▸ EXERCISE BRIEF
Can you rewrite the stretch from the start of the rows through the line containing "pyautogui.click(x=844, y=305)", swapping "Sales" for "Revenue" and keeping everything else unchanged, with the pictures left out?

▸ TASK INPUTS
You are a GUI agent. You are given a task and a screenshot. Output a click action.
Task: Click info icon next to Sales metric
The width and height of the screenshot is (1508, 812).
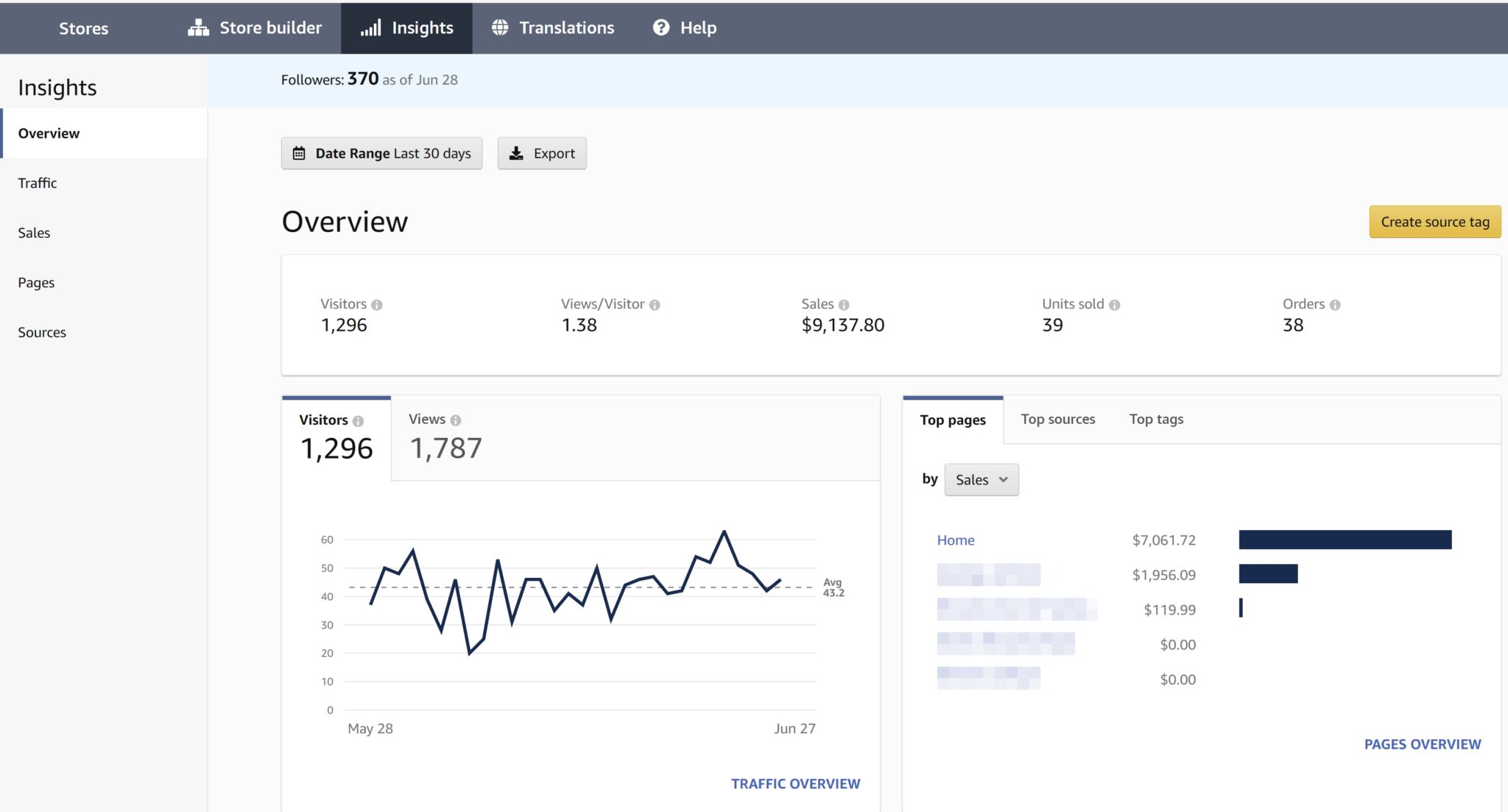pyautogui.click(x=844, y=305)
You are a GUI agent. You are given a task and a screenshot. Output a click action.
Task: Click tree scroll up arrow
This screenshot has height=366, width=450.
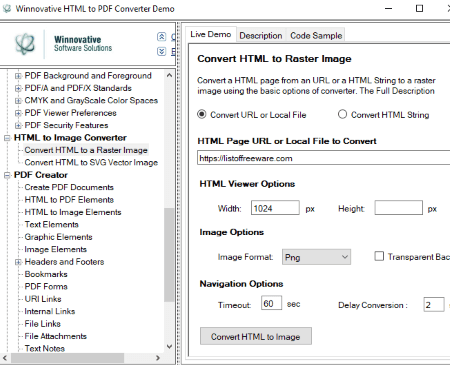point(169,75)
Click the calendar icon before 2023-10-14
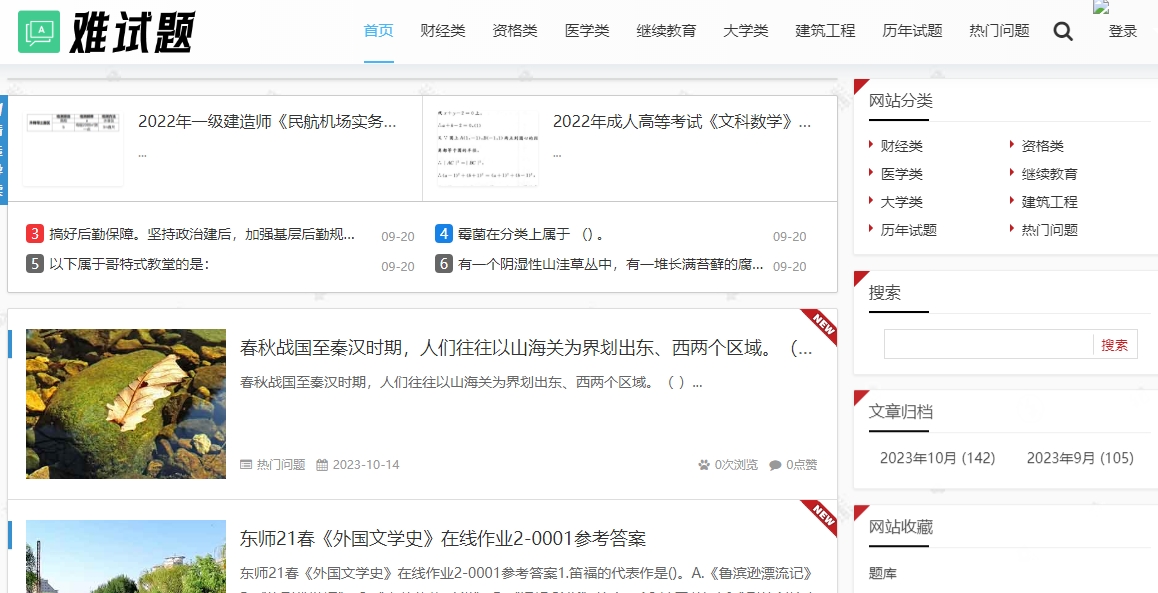 pyautogui.click(x=321, y=464)
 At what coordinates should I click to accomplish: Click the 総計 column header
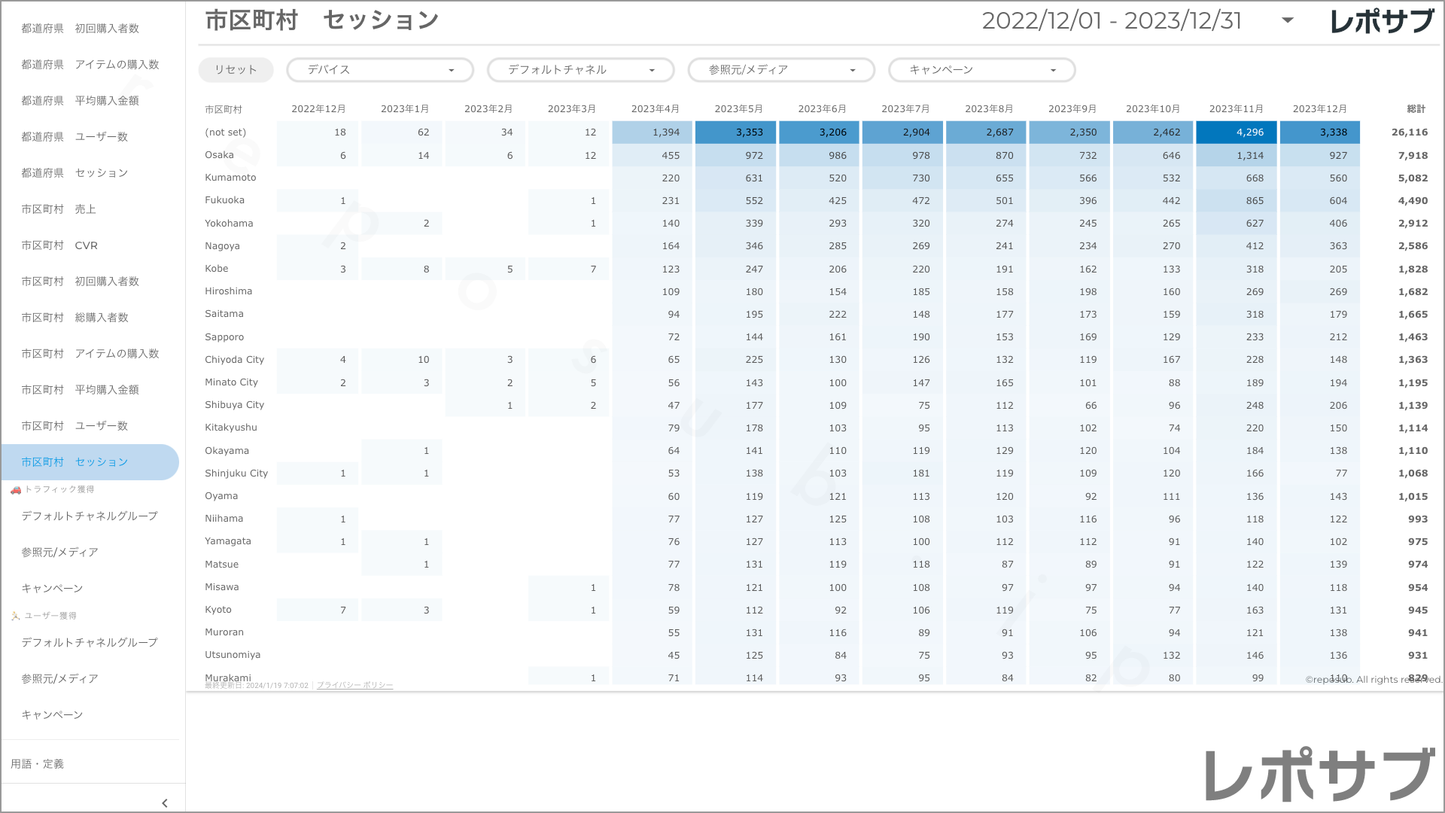tap(1415, 109)
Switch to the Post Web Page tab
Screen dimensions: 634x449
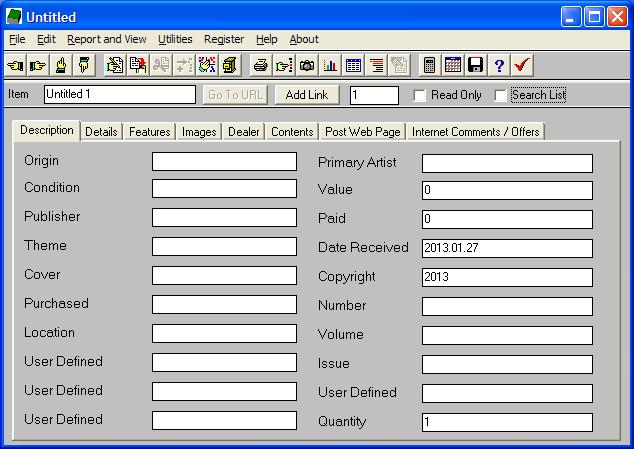pos(362,132)
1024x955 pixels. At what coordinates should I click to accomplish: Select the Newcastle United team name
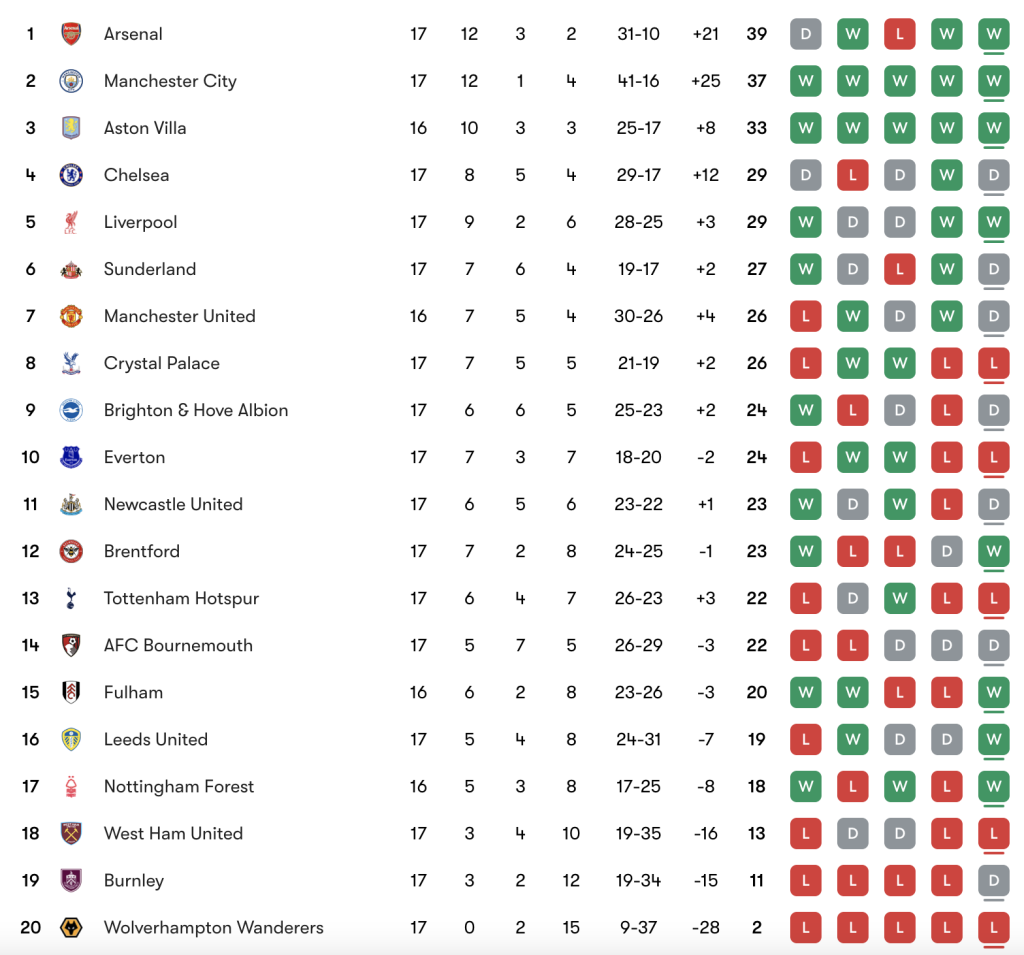pyautogui.click(x=173, y=504)
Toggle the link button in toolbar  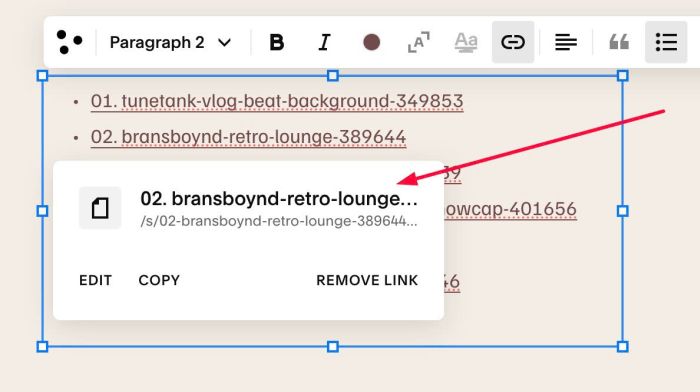513,42
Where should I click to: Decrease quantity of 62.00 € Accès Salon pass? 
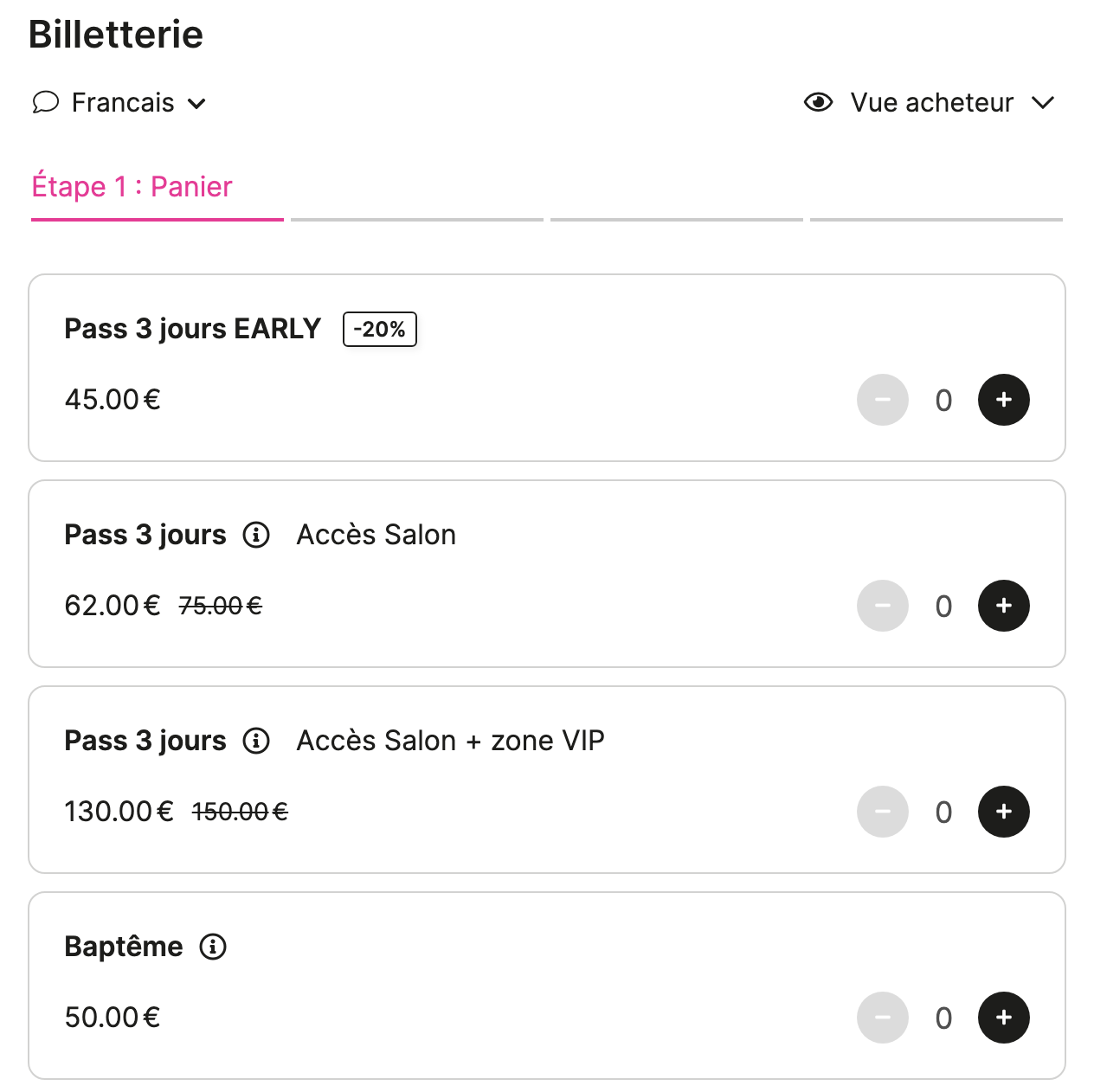click(x=882, y=606)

▸ SOLVED EXERCISE
You are a GUI agent. You are given a task and a screenshot. Output a click action.
Task: Click info icon next to Revenue metric
The width and height of the screenshot is (1508, 812).
pyautogui.click(x=844, y=305)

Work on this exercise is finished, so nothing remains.